His own Air Force song

His own Air Force song

Chief Master Sgt. Nathaniel Perry, left, 11th Wing command chief, looks over notes with Staff Sgt. Kymon Carriker, 11th Wing command chief executive assistant, at Joint Base Andrews, Md., Sept. 20, 2017. Carriker played a shy character named Gator, who doesn’t speak due to trauma he witnessed at a young age. Though Carriker loves to perform, he plans on making the Air Force his career for the next several years.

His own Air Force song

Staff Sgt. Kymon Carriker, 11th Wing Command Chief executive assistant, sings during one of his recent musical performances ‘Memphis’ at the Motor House in Baltimore, Md., Sept. 2, 2017. Carriker played a shy character named Gator, who doesn’t speak due to trauma he witnessed at a young age. Though Carriker loves to perform, he plans on making the Air Force his career for the next several years. (Courtesy Photo)

His own Air Force song

Staff Sgt. Kymon Carriker, 11th Wing command chief executive assistant, gives a thumbs up during one of of his recent musical performances called ‘Memphis’ at the Motor House, in Baltimore, Md., Sept. 2, 2017. Carriker played a shy character named Gator, who doesn’t speak due to trauma he witnessed at a young age. Though Carriker loves to perform, he plans on making the Air Force his career for the next several years. (Courtesy Photo)

JOINT BASE ANDREWS, Md. --

From a young age, Staff Sgt. Kymon Carriker had a love for singing. In the car or at home, it didn’t matter -- he sang all day, every day.

“My mother always tells me that I didn’t cry as a baby; I came out singing,” said Carriker, 11th Wing Command Chief executive assistant.    His fondest childhood memory was singing ‘Oh Happy Day’ at church in fifth grade.

“I sung my heart out, hitting the high note, and the congregation went wild,” he said. “At that point, I knew I was a singer.”

In school, he participated in choirs, acted and sang in plays. Carriker’s first production was ‘Annie’ during his freshman year of high school, in which he played a smaller role.

Once Carriker showed he could sing, he began landing leading roles.

As a freshman at Georgia College & State University, he struggled to balance school, performing, and working full time as a cashier.

The desire to stay loan free while continuing his pursuit of a degree in music education led him to the Air Force.

“It was extremely stressful keeping my grades up and trying to balance a social life, while working full time to afford school,” Carriker said. “I decided that I would follow my brother’s footsteps and join the military to finance the rest of my education.”

Since joining the military his interest in singing hasn’t wavered. He has proven his never-ending motivation by participating in eight plays and musicals throughout his eight years in the Air Force, while continuing his education.

Carriker has also fine-tuned the art of balance. Just like he balances the Command Chief’s calendar, deconflicting meetings and scheduling events, he has learned to balance his work responsibilities with his passion, said Staff Sgt.

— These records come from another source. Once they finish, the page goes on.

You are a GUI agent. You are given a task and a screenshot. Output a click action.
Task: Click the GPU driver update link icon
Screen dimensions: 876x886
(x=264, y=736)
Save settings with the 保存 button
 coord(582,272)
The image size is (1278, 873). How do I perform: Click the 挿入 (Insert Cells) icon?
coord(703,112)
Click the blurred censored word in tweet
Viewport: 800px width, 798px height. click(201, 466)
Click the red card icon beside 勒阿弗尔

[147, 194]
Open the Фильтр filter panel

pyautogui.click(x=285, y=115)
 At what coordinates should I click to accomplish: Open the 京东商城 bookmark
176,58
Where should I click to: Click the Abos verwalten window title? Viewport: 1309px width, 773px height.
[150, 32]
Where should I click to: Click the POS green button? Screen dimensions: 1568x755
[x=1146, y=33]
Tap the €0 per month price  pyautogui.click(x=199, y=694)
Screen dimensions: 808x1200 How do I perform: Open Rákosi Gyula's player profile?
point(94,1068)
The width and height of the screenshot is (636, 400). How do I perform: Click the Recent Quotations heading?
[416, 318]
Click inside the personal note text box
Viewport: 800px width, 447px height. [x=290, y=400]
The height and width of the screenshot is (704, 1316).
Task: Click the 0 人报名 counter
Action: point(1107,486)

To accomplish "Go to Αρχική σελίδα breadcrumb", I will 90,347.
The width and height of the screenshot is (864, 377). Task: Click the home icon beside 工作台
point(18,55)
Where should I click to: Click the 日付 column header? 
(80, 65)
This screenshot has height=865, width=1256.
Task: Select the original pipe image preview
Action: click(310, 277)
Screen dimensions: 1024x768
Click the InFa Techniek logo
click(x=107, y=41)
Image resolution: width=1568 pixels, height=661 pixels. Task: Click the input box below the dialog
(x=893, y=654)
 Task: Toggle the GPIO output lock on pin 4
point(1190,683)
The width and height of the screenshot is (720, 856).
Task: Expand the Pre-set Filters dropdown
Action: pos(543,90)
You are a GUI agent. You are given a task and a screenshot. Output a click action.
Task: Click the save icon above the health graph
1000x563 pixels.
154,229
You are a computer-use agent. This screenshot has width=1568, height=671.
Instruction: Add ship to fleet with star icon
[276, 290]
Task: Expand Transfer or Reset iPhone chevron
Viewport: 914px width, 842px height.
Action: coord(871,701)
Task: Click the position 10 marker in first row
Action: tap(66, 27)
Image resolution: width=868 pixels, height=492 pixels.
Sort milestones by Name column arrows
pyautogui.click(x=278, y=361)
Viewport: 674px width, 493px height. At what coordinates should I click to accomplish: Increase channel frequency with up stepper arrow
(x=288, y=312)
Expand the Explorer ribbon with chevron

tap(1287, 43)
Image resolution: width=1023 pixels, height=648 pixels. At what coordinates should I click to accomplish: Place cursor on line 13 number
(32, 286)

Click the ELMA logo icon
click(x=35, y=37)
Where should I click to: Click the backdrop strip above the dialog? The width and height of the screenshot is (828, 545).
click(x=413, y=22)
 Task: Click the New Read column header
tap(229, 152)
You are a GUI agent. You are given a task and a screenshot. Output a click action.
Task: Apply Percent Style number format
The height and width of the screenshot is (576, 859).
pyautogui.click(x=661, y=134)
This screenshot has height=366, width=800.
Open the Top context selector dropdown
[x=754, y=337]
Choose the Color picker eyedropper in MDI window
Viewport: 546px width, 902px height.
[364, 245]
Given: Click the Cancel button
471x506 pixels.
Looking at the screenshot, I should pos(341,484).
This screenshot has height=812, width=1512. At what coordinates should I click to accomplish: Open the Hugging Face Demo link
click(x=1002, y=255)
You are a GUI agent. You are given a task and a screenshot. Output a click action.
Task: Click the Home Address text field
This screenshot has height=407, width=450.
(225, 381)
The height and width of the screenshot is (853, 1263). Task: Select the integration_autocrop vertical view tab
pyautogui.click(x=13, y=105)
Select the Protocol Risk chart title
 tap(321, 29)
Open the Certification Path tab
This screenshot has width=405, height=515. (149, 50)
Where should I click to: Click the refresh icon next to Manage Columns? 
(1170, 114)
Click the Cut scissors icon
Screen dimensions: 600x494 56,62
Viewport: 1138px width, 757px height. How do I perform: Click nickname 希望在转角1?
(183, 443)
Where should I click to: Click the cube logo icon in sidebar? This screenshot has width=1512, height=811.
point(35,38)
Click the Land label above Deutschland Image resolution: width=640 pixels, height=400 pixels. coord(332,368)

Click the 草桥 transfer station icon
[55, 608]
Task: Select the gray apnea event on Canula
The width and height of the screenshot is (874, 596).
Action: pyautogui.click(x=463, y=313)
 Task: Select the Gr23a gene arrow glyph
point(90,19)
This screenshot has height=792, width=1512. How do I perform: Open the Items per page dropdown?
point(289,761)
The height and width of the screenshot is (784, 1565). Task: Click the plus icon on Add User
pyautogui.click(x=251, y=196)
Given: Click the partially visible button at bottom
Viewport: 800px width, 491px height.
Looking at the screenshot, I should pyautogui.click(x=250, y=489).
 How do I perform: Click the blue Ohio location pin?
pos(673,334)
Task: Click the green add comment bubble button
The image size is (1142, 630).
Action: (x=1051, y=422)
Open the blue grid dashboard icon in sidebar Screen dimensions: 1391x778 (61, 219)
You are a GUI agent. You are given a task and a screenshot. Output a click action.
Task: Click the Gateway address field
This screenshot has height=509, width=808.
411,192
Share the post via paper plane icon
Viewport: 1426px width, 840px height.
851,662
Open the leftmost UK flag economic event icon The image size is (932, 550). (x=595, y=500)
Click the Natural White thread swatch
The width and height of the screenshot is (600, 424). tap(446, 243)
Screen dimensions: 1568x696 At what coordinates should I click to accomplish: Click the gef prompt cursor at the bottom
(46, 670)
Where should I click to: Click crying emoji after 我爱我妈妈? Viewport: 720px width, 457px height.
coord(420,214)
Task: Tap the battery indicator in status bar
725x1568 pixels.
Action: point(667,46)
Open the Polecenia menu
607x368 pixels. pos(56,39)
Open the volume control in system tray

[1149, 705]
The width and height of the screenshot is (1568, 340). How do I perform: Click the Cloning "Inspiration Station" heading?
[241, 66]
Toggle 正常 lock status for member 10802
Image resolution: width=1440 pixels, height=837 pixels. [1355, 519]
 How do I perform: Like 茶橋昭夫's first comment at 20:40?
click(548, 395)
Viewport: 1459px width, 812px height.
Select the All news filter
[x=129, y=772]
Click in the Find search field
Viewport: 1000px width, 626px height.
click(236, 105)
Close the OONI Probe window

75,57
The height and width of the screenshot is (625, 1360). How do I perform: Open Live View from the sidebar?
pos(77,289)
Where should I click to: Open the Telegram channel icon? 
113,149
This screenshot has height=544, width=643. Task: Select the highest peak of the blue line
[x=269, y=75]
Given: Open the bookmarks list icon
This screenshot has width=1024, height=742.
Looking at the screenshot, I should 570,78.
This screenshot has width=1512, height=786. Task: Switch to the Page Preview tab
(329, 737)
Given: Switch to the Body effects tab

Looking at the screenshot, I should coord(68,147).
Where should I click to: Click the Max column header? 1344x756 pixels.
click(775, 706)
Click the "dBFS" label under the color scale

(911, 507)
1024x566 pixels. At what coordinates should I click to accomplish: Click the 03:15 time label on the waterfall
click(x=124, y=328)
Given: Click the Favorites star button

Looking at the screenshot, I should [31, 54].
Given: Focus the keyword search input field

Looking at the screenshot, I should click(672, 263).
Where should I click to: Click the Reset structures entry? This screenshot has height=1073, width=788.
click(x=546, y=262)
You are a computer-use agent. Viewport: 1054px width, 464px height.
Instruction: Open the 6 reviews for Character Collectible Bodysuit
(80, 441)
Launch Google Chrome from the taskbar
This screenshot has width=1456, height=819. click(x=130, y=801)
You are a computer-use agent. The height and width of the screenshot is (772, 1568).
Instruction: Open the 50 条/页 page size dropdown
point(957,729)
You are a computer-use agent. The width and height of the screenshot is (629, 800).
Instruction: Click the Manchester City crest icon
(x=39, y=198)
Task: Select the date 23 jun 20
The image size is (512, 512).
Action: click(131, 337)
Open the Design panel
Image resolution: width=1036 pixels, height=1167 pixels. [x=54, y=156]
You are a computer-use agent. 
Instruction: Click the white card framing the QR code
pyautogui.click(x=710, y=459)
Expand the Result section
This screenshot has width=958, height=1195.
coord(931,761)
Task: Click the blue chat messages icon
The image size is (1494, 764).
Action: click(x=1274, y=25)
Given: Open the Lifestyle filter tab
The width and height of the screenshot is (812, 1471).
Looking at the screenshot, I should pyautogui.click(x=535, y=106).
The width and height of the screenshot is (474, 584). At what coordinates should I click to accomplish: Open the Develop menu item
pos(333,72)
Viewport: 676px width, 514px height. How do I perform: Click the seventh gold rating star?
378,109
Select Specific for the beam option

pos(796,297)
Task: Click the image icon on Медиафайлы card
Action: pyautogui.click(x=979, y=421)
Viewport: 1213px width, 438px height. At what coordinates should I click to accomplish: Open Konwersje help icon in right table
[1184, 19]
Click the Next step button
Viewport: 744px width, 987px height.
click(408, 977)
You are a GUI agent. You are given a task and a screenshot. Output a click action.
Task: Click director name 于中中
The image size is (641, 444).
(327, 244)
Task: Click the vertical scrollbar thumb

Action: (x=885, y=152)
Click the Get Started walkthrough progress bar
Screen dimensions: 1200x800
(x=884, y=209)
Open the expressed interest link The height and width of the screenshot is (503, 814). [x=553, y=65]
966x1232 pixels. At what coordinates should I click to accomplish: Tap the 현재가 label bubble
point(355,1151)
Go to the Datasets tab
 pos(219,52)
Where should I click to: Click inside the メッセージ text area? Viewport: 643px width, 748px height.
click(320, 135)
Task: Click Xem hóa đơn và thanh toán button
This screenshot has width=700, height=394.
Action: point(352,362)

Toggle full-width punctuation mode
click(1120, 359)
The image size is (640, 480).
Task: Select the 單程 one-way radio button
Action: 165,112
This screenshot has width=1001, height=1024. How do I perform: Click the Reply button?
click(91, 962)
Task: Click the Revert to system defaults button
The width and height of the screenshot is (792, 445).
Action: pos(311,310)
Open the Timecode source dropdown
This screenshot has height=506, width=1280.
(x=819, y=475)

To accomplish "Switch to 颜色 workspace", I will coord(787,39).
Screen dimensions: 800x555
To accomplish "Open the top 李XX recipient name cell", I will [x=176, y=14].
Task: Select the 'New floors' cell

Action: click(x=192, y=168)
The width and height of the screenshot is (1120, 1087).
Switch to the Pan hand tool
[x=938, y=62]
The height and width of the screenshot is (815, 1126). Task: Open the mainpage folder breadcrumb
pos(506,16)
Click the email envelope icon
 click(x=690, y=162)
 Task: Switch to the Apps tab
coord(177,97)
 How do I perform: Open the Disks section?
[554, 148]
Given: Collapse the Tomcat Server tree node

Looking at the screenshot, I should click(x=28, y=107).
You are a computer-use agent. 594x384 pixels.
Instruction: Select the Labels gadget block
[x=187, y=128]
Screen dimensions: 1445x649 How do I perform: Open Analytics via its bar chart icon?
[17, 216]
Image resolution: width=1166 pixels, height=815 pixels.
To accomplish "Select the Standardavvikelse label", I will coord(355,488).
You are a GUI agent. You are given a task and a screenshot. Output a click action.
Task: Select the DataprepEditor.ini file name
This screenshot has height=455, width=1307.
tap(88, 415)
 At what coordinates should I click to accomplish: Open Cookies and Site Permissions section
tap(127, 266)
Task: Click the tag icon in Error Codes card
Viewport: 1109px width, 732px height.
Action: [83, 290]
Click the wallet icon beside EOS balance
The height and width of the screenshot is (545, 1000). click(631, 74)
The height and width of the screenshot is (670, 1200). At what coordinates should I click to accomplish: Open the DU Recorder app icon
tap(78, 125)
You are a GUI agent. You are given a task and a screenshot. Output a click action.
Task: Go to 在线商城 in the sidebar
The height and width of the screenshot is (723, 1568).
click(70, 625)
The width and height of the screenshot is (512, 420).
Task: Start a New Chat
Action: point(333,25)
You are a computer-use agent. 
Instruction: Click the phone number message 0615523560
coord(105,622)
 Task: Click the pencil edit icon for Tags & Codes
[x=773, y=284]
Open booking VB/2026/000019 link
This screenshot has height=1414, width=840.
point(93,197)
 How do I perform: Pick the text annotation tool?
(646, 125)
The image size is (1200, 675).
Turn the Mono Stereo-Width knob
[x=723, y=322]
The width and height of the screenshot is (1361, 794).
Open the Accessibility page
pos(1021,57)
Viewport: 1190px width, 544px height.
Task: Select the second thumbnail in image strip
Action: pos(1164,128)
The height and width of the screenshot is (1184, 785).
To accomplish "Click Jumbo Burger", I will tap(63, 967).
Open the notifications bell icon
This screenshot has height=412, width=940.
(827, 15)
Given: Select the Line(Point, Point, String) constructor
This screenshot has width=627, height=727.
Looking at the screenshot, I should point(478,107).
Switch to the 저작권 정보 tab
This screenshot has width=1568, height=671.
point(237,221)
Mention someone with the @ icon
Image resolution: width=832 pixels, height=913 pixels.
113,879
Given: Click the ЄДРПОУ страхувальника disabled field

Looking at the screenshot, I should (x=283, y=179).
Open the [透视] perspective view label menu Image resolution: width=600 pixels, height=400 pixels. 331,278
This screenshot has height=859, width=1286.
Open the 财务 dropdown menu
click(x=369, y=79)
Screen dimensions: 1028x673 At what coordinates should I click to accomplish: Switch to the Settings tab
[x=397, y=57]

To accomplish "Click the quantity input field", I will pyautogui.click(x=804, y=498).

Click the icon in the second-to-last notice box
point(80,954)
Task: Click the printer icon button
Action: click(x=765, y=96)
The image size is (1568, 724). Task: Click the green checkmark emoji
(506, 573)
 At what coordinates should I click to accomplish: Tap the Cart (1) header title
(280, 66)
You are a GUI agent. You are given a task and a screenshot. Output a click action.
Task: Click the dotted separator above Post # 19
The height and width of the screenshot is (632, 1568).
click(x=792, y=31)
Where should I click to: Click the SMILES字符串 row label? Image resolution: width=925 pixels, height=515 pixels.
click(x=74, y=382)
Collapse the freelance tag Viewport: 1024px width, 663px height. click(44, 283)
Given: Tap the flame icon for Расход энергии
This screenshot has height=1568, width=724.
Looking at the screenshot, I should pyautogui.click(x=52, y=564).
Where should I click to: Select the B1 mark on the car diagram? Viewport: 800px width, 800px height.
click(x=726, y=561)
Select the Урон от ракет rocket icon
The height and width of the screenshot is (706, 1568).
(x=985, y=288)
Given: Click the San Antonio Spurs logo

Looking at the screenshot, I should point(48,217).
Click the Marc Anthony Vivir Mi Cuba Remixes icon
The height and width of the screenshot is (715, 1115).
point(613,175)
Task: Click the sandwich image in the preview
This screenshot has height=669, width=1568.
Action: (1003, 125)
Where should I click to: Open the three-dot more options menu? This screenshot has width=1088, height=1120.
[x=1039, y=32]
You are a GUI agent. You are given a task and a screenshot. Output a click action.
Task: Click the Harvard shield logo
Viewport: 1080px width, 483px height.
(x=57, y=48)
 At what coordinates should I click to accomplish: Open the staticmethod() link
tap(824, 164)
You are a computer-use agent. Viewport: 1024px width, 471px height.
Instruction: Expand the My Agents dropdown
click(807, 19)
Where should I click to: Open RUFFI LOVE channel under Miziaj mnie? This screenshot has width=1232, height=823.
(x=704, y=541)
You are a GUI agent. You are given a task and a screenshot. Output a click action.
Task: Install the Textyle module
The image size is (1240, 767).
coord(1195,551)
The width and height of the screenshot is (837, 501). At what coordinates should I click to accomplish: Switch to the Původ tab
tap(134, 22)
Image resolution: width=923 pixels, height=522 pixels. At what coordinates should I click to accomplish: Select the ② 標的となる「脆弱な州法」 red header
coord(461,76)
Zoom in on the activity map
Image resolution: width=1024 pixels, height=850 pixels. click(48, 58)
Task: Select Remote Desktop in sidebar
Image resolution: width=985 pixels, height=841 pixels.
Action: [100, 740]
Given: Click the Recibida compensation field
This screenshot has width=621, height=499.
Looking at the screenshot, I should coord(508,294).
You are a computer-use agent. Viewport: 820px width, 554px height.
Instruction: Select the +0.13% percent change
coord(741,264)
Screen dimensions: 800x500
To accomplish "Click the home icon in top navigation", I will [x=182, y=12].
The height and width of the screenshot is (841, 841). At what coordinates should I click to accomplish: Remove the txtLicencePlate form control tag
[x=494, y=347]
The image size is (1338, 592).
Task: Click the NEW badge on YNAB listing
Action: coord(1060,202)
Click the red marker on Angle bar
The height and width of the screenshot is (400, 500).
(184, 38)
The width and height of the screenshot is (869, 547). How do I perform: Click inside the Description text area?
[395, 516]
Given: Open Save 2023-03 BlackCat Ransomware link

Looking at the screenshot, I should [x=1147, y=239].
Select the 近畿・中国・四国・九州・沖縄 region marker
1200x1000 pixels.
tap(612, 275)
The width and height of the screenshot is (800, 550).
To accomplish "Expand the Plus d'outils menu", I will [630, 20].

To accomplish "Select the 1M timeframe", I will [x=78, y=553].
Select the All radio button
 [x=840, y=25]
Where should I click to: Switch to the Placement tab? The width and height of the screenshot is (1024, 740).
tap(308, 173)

Tarisha Bridgers, who worked with him.  

“He has shown time and again that he has mastered balance within his job and his personal life,” said Bridgers, 811th Force Support Squadron administration support NCO in charge.  

Sometimes Carriker works all day, just to leave and rehearse for several hours, then drives home to wake up and start the process all over again. But for him, the raving reviews after a big performance make it all worth it.

“I have watched him grow from singing the national anthem at the occasional military event, to performing on stage to sold-out crowds,” said Chief Master Sgt. Nathaniel Perry, 11th Wing command chief. “His voice is fantastic and he has a passion for whatever he does--including performing.”  

Several co-workers and mentors took the time to see Carriker perform in his latest show ‘Memphis’, where he played a shy character named Gator, who doesn’t speak due to trauma he witnessed at a young age. His silence is finally broken and everyone realizes the vocal talents he’s been hiding all along.  

“When I watched him perform in the play, it was apparent that this young man has what it takes to excel in that business just as he has in the Air Force,” Perry said.  

Finally finding the right balance, Carriker plans to stay in the Air Force until he retires and takes on performing full time.  

“The Air Force has given me a sense of pride in what I can do for my country, but performing fulfills me, and that’s something I feel in my soul,” Carriker said.